> _Records from a data collection_
|---|

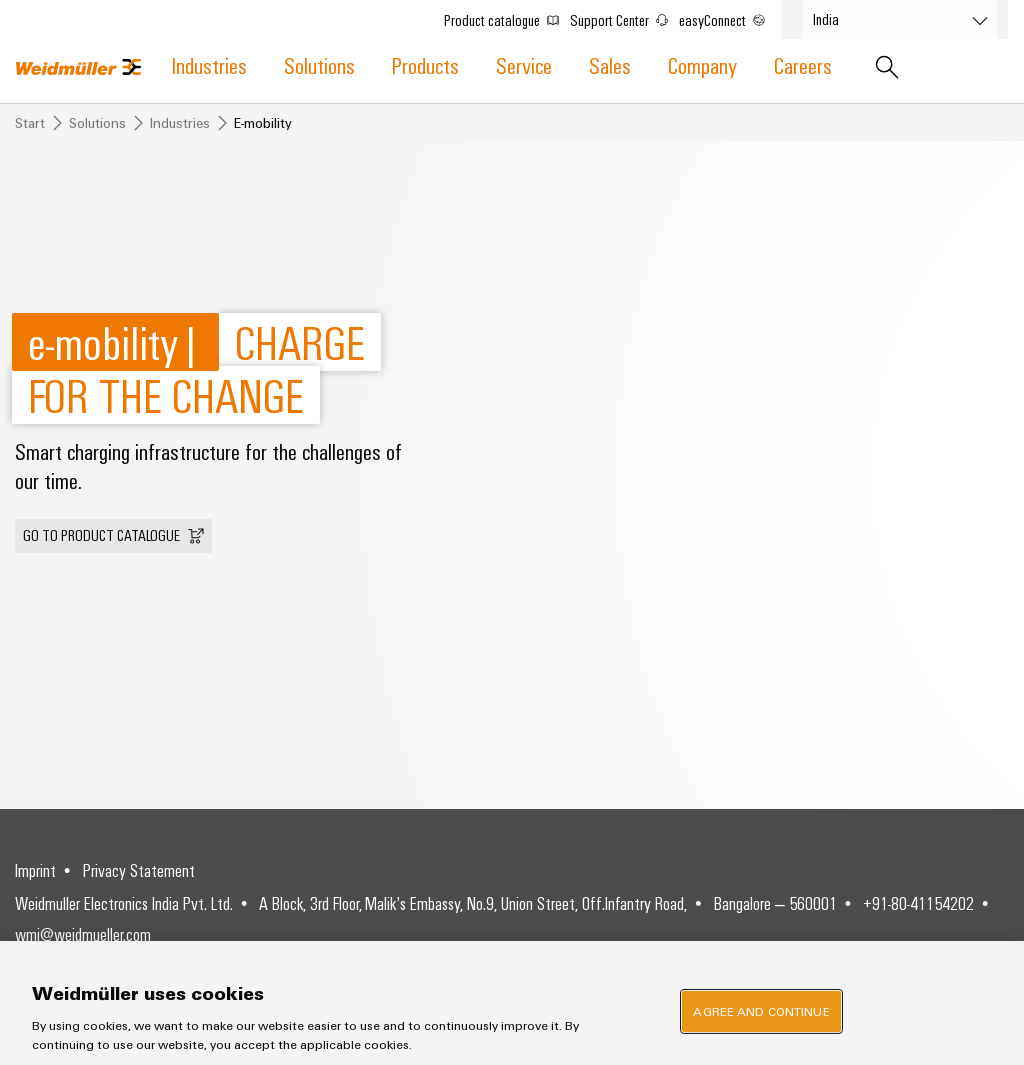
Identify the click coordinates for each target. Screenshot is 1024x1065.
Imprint (35, 870)
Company (702, 64)
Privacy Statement (139, 870)
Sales (610, 64)
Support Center (626, 16)
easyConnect (729, 16)
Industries (209, 64)
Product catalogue (508, 16)
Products (425, 64)
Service (524, 64)
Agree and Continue (761, 1011)
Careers (803, 64)
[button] (113, 536)
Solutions (319, 64)
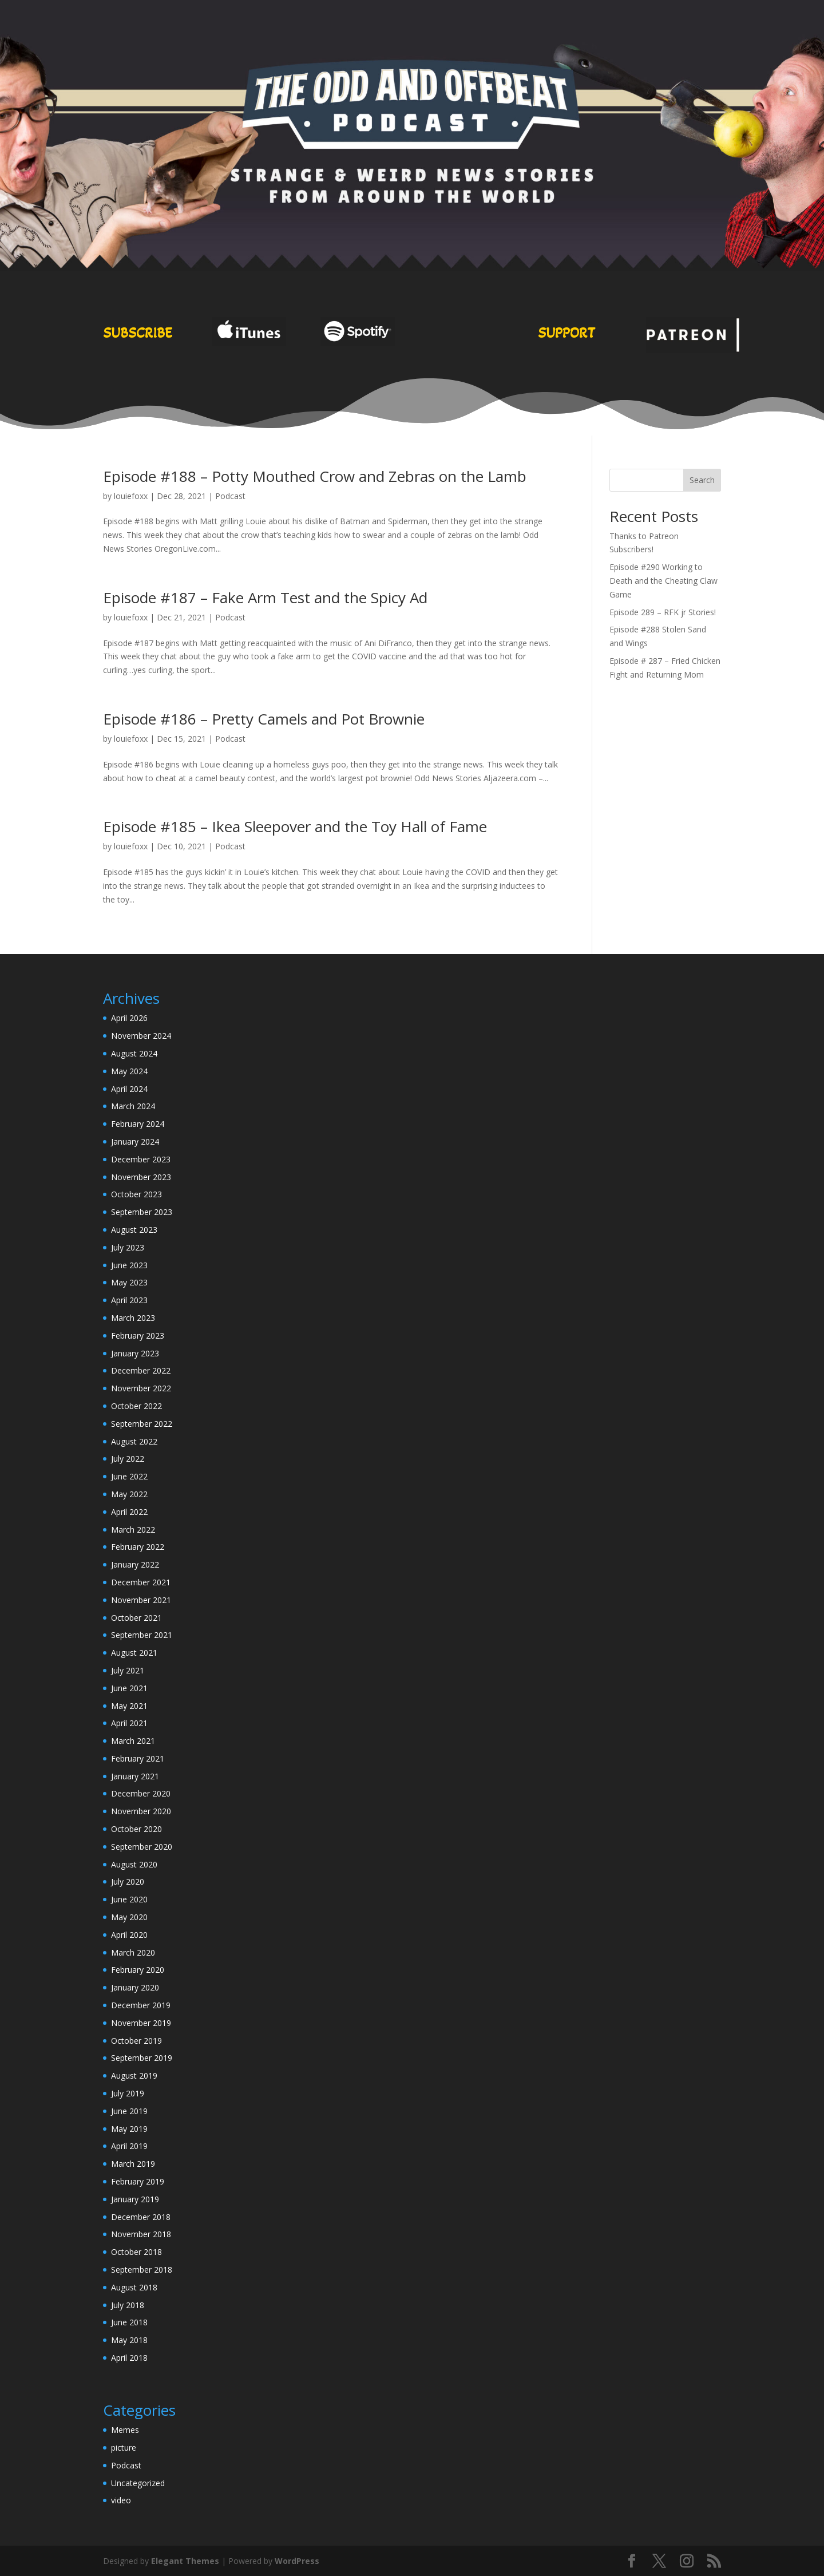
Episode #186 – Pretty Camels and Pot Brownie (264, 719)
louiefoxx (131, 495)
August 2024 (134, 1053)
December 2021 (141, 1582)
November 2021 (141, 1599)
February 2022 (137, 1546)
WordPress (297, 2560)
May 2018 (129, 2339)
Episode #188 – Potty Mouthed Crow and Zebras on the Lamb (314, 476)
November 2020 (141, 1811)
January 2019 (135, 2199)
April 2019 (129, 2145)
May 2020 (129, 1917)
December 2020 (141, 1793)
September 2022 (141, 1423)
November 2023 (141, 1177)
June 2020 (129, 1899)
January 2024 (135, 1141)
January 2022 (135, 1564)
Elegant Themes (185, 2560)
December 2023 (141, 1159)
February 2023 (137, 1335)
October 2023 (136, 1194)
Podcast (230, 495)
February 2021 (137, 1758)
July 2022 (127, 1458)
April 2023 (129, 1300)
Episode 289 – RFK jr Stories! (662, 612)
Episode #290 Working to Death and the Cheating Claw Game (663, 580)
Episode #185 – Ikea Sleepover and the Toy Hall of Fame (295, 826)
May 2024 (129, 1071)
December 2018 (141, 2216)
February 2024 (137, 1123)
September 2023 (141, 1211)
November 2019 (141, 2022)
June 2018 (129, 2322)
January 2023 (135, 1353)
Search (702, 479)
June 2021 (129, 1688)
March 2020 (133, 1952)
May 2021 (129, 1705)
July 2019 (127, 2093)
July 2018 (127, 2305)
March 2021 (133, 1740)
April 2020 (129, 1934)
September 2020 (141, 1846)
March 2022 (133, 1529)
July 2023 (127, 1247)
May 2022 (129, 1494)
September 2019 (141, 2057)
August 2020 (134, 1864)
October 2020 (136, 1828)
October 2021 (136, 1617)
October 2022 (136, 1405)
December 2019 (141, 2005)
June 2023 (129, 1265)
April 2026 (129, 1017)
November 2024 (141, 1035)
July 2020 (127, 1881)
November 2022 (141, 1388)
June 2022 (129, 1476)
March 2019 (133, 2163)
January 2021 (135, 1776)
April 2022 (129, 1511)
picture (123, 2447)
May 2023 (129, 1282)
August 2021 (134, 1652)
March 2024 (133, 1106)
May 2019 (129, 2128)
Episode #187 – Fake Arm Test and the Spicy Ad (265, 597)
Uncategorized (138, 2483)
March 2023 (133, 1317)
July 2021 (127, 1670)
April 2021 (129, 1723)
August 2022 (134, 1441)
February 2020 (137, 1969)
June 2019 (129, 2111)
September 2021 (141, 1634)
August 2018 (134, 2287)
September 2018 (141, 2269)
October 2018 (136, 2251)
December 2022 (141, 1370)
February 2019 (137, 2181)
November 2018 (141, 2234)
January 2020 (135, 1987)
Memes (125, 2429)
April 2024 (129, 1088)
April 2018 (129, 2357)
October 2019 (136, 2040)
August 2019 (134, 2075)
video (121, 2500)
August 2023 (134, 1229)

|---|

> _Direction_
Copy the material from the line with "April 2018 (129, 2357)" through the last line, and add 62 to every number in the coordinates that answer each line.

> _Final result_
April 2018 (191, 2419)
October 2019 (198, 2102)
August 2019 (196, 2137)
video (183, 2562)
August 2023 (196, 1291)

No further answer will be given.